Data listing Block Start

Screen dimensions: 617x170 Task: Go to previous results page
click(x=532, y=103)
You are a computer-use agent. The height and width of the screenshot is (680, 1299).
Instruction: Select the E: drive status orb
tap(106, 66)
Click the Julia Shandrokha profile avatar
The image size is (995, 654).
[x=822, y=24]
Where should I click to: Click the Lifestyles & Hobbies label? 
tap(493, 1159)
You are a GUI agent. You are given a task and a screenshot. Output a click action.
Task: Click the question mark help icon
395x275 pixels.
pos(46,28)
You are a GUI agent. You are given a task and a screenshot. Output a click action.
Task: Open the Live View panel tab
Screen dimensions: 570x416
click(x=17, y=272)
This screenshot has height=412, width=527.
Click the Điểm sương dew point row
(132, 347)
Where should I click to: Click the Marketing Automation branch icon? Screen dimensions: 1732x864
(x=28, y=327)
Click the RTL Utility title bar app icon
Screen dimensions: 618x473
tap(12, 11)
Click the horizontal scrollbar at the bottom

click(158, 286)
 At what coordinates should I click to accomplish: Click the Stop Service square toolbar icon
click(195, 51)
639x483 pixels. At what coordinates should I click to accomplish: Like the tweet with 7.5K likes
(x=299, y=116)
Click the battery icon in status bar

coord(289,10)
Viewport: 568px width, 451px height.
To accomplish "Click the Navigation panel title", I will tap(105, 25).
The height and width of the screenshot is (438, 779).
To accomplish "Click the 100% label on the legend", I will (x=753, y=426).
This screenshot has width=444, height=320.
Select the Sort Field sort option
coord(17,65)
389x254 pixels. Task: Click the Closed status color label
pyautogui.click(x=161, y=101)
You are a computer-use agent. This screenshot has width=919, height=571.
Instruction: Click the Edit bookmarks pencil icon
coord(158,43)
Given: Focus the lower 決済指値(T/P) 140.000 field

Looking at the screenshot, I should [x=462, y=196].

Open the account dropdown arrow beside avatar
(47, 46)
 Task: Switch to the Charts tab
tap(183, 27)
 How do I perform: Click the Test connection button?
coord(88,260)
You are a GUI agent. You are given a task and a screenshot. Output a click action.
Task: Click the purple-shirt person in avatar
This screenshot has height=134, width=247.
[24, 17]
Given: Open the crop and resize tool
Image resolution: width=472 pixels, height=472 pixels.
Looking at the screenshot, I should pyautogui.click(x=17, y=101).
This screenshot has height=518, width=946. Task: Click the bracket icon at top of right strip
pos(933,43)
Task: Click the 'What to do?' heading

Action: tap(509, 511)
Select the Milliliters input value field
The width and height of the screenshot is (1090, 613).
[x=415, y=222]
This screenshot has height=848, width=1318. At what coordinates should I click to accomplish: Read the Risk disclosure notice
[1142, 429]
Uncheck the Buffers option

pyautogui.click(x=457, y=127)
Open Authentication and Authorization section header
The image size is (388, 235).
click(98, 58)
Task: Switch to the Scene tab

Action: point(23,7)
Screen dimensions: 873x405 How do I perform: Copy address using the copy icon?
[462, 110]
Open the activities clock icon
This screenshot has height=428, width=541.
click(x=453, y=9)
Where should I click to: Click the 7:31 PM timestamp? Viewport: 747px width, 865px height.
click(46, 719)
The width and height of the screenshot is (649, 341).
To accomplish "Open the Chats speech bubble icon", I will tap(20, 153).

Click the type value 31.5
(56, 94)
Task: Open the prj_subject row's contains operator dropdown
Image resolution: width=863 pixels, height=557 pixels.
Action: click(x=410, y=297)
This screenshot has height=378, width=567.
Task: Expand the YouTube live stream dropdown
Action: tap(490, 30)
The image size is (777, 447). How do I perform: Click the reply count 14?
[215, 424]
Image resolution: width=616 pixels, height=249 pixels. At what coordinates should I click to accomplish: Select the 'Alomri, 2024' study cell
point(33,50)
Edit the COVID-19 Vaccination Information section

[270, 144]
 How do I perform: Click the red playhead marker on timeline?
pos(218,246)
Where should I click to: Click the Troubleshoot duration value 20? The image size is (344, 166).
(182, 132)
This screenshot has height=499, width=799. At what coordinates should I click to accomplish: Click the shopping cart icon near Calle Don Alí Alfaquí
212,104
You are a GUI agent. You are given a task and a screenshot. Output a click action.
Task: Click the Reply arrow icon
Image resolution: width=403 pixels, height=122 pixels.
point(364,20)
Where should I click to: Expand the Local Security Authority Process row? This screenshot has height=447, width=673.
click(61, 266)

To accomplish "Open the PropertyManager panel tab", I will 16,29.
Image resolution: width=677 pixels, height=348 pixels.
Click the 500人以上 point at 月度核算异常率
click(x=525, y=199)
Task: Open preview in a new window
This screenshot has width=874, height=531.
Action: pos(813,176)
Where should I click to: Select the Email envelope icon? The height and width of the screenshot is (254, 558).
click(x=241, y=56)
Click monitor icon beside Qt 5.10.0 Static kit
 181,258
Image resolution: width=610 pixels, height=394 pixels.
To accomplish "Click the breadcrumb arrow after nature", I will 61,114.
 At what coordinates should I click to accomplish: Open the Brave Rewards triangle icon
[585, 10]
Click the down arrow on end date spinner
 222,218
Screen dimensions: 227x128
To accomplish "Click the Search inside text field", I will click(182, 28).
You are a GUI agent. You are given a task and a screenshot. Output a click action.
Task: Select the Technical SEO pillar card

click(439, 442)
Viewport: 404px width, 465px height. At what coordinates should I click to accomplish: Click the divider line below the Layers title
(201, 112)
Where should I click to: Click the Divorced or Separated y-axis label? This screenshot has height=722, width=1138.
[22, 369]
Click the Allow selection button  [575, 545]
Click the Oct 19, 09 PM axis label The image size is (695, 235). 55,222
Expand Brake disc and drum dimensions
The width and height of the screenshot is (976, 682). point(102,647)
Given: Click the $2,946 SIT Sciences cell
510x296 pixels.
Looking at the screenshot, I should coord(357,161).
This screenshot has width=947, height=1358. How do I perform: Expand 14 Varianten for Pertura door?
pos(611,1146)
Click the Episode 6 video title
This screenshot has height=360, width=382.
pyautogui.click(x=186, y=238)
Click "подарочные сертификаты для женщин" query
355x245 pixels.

Data listing Block End

Instructions to follow = Every single line in the records above must be written out exactly.

Finished task =
Screen dimensions: 617x170 Task: Go to previous results page
click(x=532, y=103)
You are a computer-use agent. The height and width of the screenshot is (680, 1299).
Instruction: Select the E: drive status orb
tap(106, 66)
Click the Julia Shandrokha profile avatar
The image size is (995, 654).
[x=822, y=24]
Where should I click to: Click the Lifestyles & Hobbies label? 
tap(493, 1159)
You are a GUI agent. You are given a task and a screenshot. Output a click action.
Task: Click the question mark help icon
395x275 pixels.
pos(46,28)
You are a GUI agent. You are given a task and a screenshot. Output a click action.
Task: Open the Live View panel tab
Screen dimensions: 570x416
click(x=17, y=272)
This screenshot has height=412, width=527.
Click the Điểm sương dew point row
(132, 347)
Where should I click to: Click the Marketing Automation branch icon? Screen dimensions: 1732x864
(x=28, y=327)
Click the RTL Utility title bar app icon
Screen dimensions: 618x473
tap(12, 11)
Click the horizontal scrollbar at the bottom

click(158, 286)
 At what coordinates should I click to accomplish: Click the Stop Service square toolbar icon
click(195, 51)
639x483 pixels. At what coordinates should I click to accomplish: Like the tweet with 7.5K likes
(x=299, y=116)
Click the battery icon in status bar

coord(289,10)
Viewport: 568px width, 451px height.
To accomplish "Click the Navigation panel title", I will tap(105, 25).
The height and width of the screenshot is (438, 779).
To accomplish "Click the 100% label on the legend", I will (x=753, y=426).
This screenshot has width=444, height=320.
Select the Sort Field sort option
coord(17,65)
389x254 pixels. Task: Click the Closed status color label
pyautogui.click(x=161, y=101)
You are a computer-use agent. This screenshot has width=919, height=571.
Instruction: Click the Edit bookmarks pencil icon
coord(158,43)
Given: Focus the lower 決済指値(T/P) 140.000 field

Looking at the screenshot, I should [x=462, y=196].

Open the account dropdown arrow beside avatar
(47, 46)
 Task: Switch to the Charts tab
tap(183, 27)
 How do I perform: Click the Test connection button?
coord(88,260)
You are a GUI agent. You are given a task and a screenshot. Output a click action.
Task: Click the purple-shirt person in avatar
This screenshot has height=134, width=247.
[24, 17]
Given: Open the crop and resize tool
Image resolution: width=472 pixels, height=472 pixels.
Looking at the screenshot, I should pyautogui.click(x=17, y=101).
This screenshot has height=518, width=946. Task: Click the bracket icon at top of right strip
pos(933,43)
Task: Click the 'What to do?' heading

Action: tap(509, 511)
Select the Milliliters input value field
The width and height of the screenshot is (1090, 613).
[x=415, y=222]
This screenshot has height=848, width=1318. At what coordinates should I click to accomplish: Read the Risk disclosure notice
[1142, 429]
Uncheck the Buffers option

pyautogui.click(x=457, y=127)
Open Authentication and Authorization section header
The image size is (388, 235).
click(98, 58)
Task: Switch to the Scene tab

Action: point(23,7)
Screen dimensions: 873x405 How do I perform: Copy address using the copy icon?
[462, 110]
Open the activities clock icon
This screenshot has height=428, width=541.
click(x=453, y=9)
Where should I click to: Click the 7:31 PM timestamp? Viewport: 747px width, 865px height.
click(46, 719)
The width and height of the screenshot is (649, 341).
To accomplish "Open the Chats speech bubble icon", I will tap(20, 153).

Click the type value 31.5
(56, 94)
Task: Open the prj_subject row's contains operator dropdown
Image resolution: width=863 pixels, height=557 pixels.
Action: click(x=410, y=297)
This screenshot has height=378, width=567.
Task: Expand the YouTube live stream dropdown
Action: tap(490, 30)
The image size is (777, 447). How do I perform: Click the reply count 14?
[215, 424]
Image resolution: width=616 pixels, height=249 pixels. At what coordinates should I click to accomplish: Select the 'Alomri, 2024' study cell
point(33,50)
Edit the COVID-19 Vaccination Information section

[270, 144]
 How do I perform: Click the red playhead marker on timeline?
pos(218,246)
Where should I click to: Click the Troubleshoot duration value 20? The image size is (344, 166).
(182, 132)
This screenshot has height=499, width=799. At what coordinates should I click to accomplish: Click the shopping cart icon near Calle Don Alí Alfaquí
212,104
You are a GUI agent. You are given a task and a screenshot. Output a click action.
Task: Click the Reply arrow icon
Image resolution: width=403 pixels, height=122 pixels.
point(364,20)
Where should I click to: Expand the Local Security Authority Process row? This screenshot has height=447, width=673.
click(61, 266)

To accomplish "Open the PropertyManager panel tab", I will 16,29.
Image resolution: width=677 pixels, height=348 pixels.
Click the 500人以上 point at 月度核算异常率
click(x=525, y=199)
Task: Open preview in a new window
This screenshot has width=874, height=531.
Action: pos(813,176)
Where should I click to: Select the Email envelope icon? The height and width of the screenshot is (254, 558).
click(x=241, y=56)
Click monitor icon beside Qt 5.10.0 Static kit
 181,258
Image resolution: width=610 pixels, height=394 pixels.
To accomplish "Click the breadcrumb arrow after nature", I will 61,114.
 At what coordinates should I click to accomplish: Open the Brave Rewards triangle icon
[585, 10]
Click the down arrow on end date spinner
 222,218
Screen dimensions: 227x128
To accomplish "Click the Search inside text field", I will click(182, 28).
You are a GUI agent. You are given a task and a screenshot. Output a click action.
Task: Select the Technical SEO pillar card

click(439, 442)
Viewport: 404px width, 465px height. At what coordinates should I click to accomplish: Click the divider line below the Layers title
(201, 112)
Where should I click to: Click the Divorced or Separated y-axis label? This screenshot has height=722, width=1138.
[22, 369]
Click the Allow selection button  [575, 545]
Click the Oct 19, 09 PM axis label The image size is (695, 235). 55,222
Expand Brake disc and drum dimensions
The width and height of the screenshot is (976, 682). point(102,647)
Given: Click the $2,946 SIT Sciences cell
510x296 pixels.
Looking at the screenshot, I should coord(357,161).
This screenshot has width=947, height=1358. How do I perform: Expand 14 Varianten for Pertura door?
pos(611,1146)
Click the Episode 6 video title
This screenshot has height=360, width=382.
pyautogui.click(x=186, y=238)
Click "подарочные сертификаты для женщин" query
355x245 pixels.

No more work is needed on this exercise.